> **Material provided**

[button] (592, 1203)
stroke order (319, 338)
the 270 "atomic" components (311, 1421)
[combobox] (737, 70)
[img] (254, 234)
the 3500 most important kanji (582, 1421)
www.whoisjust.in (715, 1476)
---
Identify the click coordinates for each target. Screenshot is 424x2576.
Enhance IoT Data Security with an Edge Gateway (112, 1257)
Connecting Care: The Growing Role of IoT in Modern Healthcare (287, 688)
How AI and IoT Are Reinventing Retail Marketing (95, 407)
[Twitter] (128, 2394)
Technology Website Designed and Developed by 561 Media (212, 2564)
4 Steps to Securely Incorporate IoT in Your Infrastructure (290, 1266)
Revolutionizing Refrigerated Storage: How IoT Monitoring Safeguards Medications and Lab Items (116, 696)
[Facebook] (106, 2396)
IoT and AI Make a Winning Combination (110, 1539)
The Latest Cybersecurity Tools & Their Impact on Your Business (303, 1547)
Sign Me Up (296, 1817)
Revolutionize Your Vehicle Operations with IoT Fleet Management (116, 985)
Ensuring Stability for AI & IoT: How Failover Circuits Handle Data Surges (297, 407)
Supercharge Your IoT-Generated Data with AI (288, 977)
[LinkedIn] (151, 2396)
--
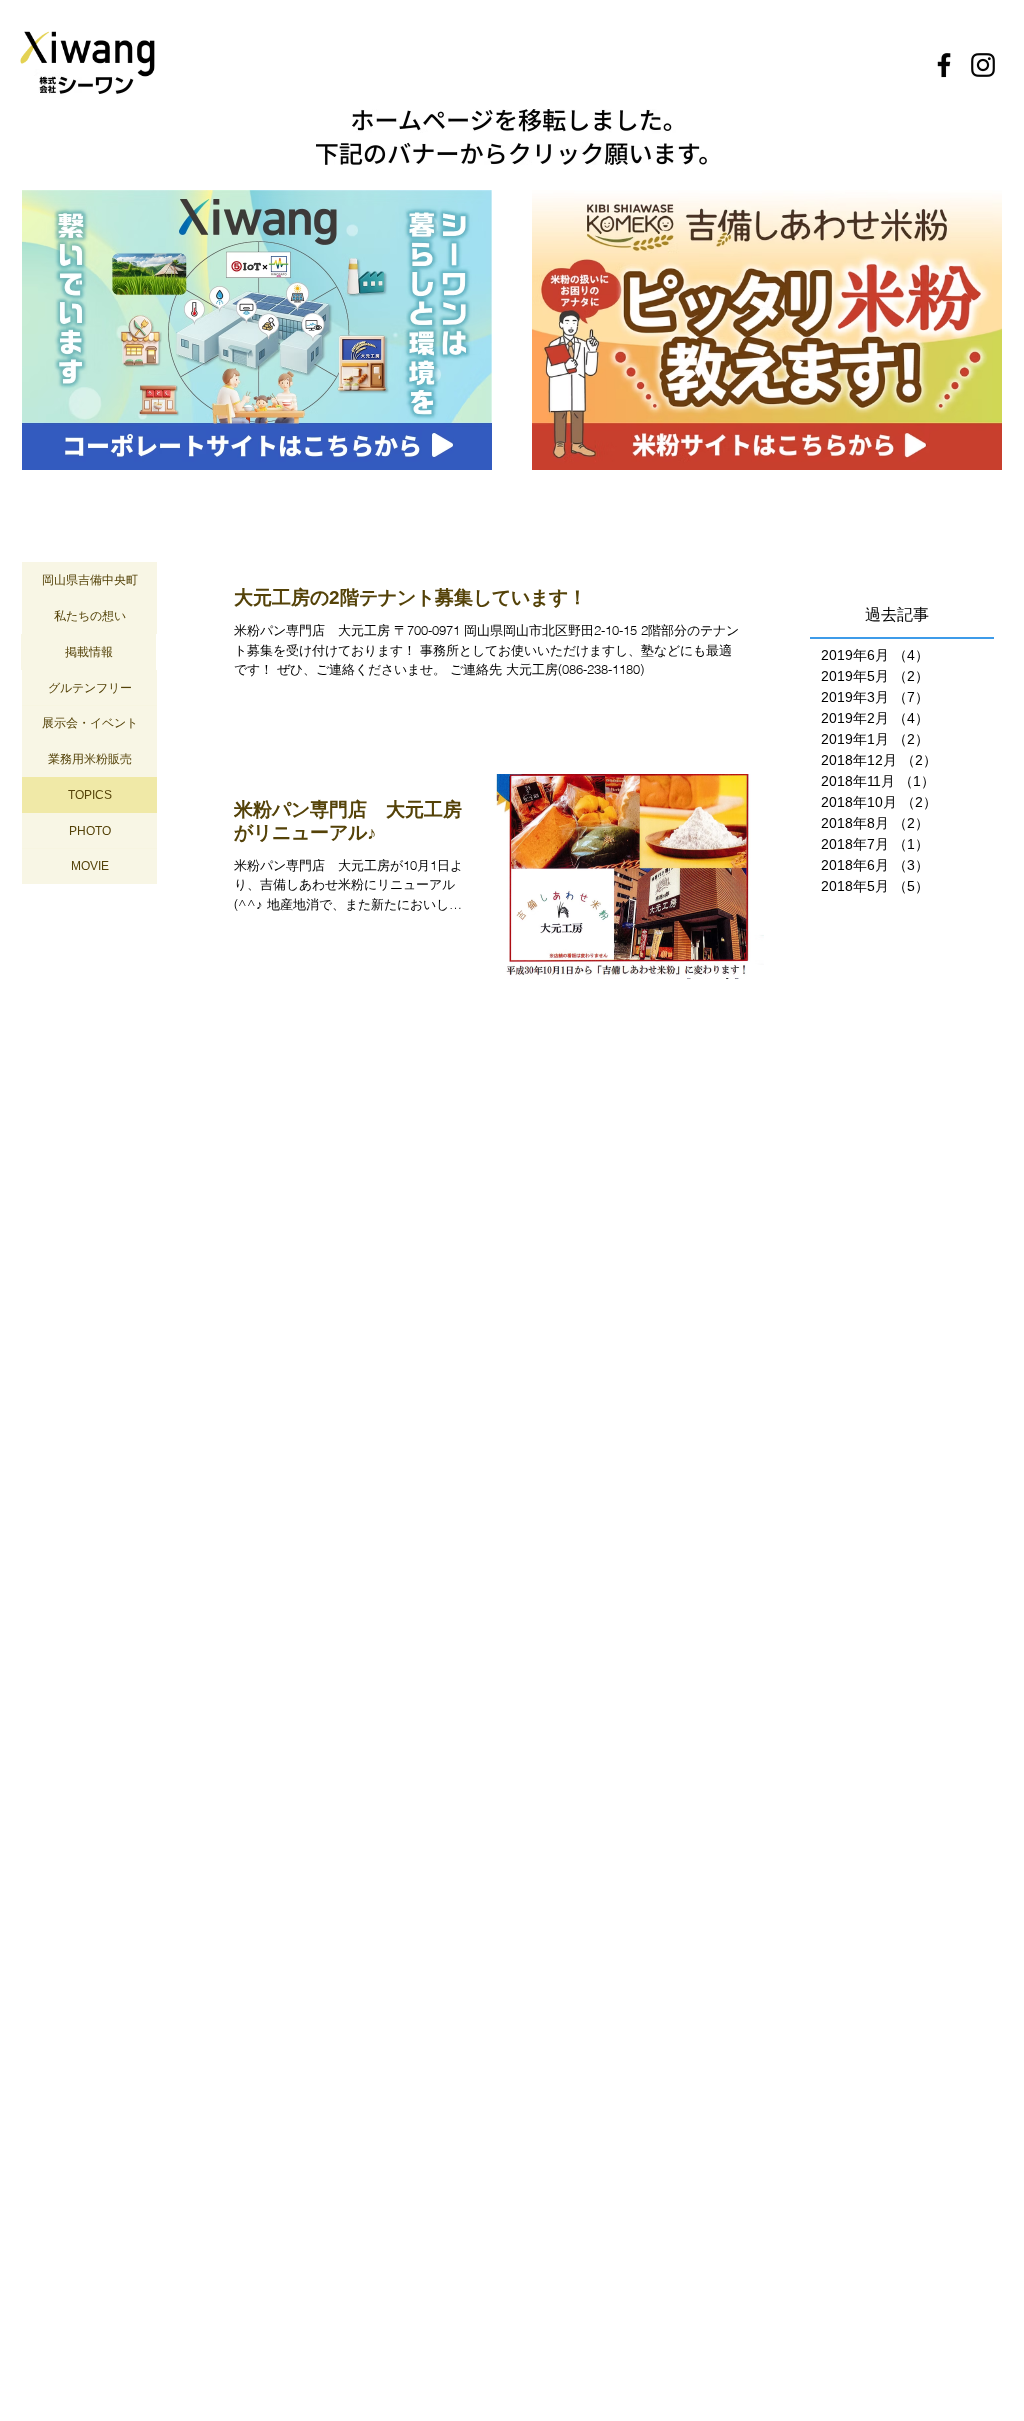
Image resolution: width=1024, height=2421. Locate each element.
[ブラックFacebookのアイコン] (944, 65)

> **Work instruction**
The required output is every line above from the one with "Image resolution: width=1024, height=2421." down to the one with "[ブラックFacebookのアイコン] (944, 65)", restated word for word, ends included.

> **Exercise response**
Image resolution: width=1024, height=2421. Locate each element.
[ブラックFacebookのアイコン] (944, 65)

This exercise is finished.